Turing's Junior Research Fellowship was interrupted by the Second World War, during which he famously worked at Bletchley Park on the deciphering of the Enigma code. In 1945, Turing left King's College to move to first the National Physical Laboratory, and then the Royal Society Computing Laboratory at Manchester University, where he played a fundamental role in developing the first electronic computers.
The Association for Computing Machinery named their A.M. Turing Award after him, which is seen as the 'Nobel Prize for Informatics/Computing'.
John Maynard Keynes
Keynes was admitted to King's in 1902 to read mathematics. He graduated as twelfth Wrangler in 1905 and his first researches were on probability. He submitted early drafts of his Treatise on Probability for a Junior Research Fellowship in 1908 but was unsuccessful and his interests gradually turned towards economics.
He returned to King's as a lecturer in 1909, taking up a position funded by Alfred Marshall to promote the teaching of economics. His real fame developed during and after the First World War, when he acted as an economic advisor to the British government.
In his famous book The Economic Consequences of the Peace, he predicted that reparations would bankrupt Germany and lead to further conflict in Europe. In 1936, he published The General Theory of Employment, Interest and Money, which is often considered to be the foundation of modern macroeconomics. Keynes theorised on how to manage the economy while avoiding the mass unemployment of the Great Depression. He introduced his idea that the total income is the sum of consumption and investment. In a state of unemployment, the total income can only be increased by first increasing expenditure for consumption or investment. His ideas influenced US President Franklin Roosevelt's New Deal.
He played a pivotal role in international economic policy during and after the Second World War. As Bursar of King's in the inter-war years, Keynes substantially improved the financial position of the College. He also became very wealthy himself, and famous as a patron of the arts and sciences, buying Impressionist paintings and scientific manuscripts. This portrait is by the Bloomsbury group artist Duncan Grant.
Blackett was an undergraduate at Magdalene College, Cambridge. From 1923-1933, he was a Fellow of King's College, whilst pursuing experimental researches in nuclear physics at the Cavendish Laboratory. These were initially under the direction of Rutherford, who asked him to investigate the disintegration of nitrogen nuclei by fast alpha particles.
Blackett used the cloud chamber, which provides visible tracks of the decay products. He found that some of the trails were forked, tell-tale signs that the nitrogen atom had disintegrated into an isotope of oxygen and a proton. Blackett's background in nuclear physics led him on to the study of the most energetic particles in the Universe, namely the cosmic rays. These are mainly protons, helium and other nuclei, and electrons produced in space by astrophysical mechanisms and which impinge upon the Earth's atmosphere.

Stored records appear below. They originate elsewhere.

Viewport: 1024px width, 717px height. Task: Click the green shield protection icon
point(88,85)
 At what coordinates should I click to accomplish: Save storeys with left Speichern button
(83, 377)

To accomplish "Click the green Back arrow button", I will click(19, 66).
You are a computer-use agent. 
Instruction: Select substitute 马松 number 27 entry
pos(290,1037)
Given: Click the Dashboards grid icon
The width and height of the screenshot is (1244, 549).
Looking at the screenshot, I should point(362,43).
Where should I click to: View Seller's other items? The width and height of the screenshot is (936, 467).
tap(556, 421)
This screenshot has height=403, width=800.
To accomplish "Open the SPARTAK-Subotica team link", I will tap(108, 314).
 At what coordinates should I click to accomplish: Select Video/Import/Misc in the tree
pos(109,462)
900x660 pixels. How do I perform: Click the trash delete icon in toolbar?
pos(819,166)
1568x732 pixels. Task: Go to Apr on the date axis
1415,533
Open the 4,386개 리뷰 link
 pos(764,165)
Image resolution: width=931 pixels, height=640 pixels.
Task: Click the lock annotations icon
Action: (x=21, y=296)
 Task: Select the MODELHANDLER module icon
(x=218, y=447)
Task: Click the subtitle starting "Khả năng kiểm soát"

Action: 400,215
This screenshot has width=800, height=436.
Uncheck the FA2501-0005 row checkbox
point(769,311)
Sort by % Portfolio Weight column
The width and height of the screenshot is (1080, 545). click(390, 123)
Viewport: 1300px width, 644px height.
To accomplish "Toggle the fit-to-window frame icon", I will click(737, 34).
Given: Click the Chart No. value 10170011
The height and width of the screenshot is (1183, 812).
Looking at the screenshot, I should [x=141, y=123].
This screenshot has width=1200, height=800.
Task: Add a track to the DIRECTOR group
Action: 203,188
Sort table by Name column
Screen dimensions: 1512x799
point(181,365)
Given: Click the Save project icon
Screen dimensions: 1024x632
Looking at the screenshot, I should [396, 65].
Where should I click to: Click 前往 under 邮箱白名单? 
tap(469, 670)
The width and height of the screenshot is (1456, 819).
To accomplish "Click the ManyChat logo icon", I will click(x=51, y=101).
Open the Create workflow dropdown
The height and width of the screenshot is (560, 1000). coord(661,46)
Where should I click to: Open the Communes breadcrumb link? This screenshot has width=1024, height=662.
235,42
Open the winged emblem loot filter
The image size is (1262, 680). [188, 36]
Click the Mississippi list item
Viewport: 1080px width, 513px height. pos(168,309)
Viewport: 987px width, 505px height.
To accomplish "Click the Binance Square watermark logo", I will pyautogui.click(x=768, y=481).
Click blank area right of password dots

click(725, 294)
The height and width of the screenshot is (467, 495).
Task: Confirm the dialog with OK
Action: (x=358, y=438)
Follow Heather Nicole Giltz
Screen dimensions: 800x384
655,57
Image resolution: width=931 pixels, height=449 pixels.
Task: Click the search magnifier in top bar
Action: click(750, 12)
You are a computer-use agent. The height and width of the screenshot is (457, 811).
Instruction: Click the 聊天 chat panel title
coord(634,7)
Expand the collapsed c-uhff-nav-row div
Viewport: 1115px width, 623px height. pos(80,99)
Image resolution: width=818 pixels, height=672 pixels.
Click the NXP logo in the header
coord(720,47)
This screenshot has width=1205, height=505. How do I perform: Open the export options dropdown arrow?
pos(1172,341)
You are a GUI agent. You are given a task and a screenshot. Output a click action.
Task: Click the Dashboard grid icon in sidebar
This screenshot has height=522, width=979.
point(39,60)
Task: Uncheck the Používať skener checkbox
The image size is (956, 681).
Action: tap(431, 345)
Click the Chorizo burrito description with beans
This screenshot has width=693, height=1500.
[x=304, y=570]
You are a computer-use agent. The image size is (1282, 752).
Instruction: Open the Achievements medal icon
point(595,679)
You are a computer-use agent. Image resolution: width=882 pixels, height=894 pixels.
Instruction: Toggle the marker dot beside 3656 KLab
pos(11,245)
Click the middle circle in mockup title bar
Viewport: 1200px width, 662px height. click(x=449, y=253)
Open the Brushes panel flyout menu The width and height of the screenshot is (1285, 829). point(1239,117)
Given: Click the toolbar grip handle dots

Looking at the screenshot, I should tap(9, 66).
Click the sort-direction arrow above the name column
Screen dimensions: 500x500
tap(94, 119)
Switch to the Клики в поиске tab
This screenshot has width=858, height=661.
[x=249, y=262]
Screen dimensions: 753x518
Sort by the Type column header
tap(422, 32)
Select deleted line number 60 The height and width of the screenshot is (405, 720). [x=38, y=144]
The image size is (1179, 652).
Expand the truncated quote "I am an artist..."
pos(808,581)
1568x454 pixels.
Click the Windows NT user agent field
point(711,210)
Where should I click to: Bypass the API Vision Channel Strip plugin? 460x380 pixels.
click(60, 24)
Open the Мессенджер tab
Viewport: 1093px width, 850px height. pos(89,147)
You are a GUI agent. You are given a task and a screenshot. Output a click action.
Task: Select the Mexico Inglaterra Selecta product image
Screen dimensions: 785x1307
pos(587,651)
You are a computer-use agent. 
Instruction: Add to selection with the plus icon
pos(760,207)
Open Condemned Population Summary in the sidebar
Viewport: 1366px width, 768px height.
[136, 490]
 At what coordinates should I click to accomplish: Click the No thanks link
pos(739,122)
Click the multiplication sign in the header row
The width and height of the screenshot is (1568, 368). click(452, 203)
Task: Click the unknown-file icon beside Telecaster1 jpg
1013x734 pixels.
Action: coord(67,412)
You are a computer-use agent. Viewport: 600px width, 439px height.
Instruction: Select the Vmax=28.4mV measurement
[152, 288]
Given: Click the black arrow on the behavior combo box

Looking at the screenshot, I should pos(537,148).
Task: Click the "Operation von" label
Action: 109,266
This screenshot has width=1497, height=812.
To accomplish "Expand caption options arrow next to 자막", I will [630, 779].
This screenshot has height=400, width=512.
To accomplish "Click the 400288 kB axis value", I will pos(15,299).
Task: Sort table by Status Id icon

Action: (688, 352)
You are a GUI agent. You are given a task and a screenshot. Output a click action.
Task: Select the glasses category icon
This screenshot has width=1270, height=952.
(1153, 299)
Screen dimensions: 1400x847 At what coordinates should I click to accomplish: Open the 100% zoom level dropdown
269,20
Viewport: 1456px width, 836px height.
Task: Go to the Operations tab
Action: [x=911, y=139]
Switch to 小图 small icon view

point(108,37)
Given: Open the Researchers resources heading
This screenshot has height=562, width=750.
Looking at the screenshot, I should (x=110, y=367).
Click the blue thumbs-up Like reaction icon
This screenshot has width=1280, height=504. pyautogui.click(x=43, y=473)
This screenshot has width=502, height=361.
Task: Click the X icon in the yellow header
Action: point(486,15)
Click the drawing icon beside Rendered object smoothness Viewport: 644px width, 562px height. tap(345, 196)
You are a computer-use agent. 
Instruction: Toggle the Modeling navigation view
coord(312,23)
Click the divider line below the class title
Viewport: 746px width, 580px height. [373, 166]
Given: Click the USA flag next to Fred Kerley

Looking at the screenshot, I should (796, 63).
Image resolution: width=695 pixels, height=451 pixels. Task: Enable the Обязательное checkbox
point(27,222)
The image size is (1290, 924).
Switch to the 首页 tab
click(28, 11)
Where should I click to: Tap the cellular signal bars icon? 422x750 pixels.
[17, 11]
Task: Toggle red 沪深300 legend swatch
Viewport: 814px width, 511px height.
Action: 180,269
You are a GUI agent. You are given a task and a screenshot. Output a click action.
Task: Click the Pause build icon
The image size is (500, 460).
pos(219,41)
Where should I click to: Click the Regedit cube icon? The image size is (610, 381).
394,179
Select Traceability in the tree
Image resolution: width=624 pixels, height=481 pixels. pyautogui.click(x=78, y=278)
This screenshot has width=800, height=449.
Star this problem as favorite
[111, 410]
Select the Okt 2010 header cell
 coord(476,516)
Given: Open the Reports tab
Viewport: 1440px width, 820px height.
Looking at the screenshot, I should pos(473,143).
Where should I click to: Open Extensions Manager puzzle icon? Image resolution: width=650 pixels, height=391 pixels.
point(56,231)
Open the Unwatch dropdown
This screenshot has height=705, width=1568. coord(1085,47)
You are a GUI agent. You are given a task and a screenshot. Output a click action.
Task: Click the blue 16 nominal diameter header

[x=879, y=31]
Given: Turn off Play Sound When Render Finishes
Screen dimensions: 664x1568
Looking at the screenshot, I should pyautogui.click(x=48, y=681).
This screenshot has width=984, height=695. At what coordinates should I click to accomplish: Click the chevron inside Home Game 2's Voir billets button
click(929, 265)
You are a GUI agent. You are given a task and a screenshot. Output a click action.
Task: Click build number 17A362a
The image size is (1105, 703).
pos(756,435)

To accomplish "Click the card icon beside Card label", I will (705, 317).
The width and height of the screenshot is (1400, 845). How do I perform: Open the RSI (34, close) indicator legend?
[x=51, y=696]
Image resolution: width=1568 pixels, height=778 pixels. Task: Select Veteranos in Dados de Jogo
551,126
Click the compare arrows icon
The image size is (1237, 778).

In 1932, Blackett in collaboration with Giuseppe Occhialini devised an ingenious system of Geiger counters, which only took photographs when a cosmic ray particle traversed a cloud chamber. This technical advance led to a study of the tracks of the high energy cosmic rays, including ones confirming the existence of the positron (itself predicted in Cambridge by Paul Dirac) and the phenomenon of electron-positron pair-production. This was the work for which he received the award of the Nobel Prize for Physics sixteen years later in 1948.
Blackett left King's in 1933 to become Professor of Physics in turn at Birkbeck College, then Manchester University and finally Imperial College, London.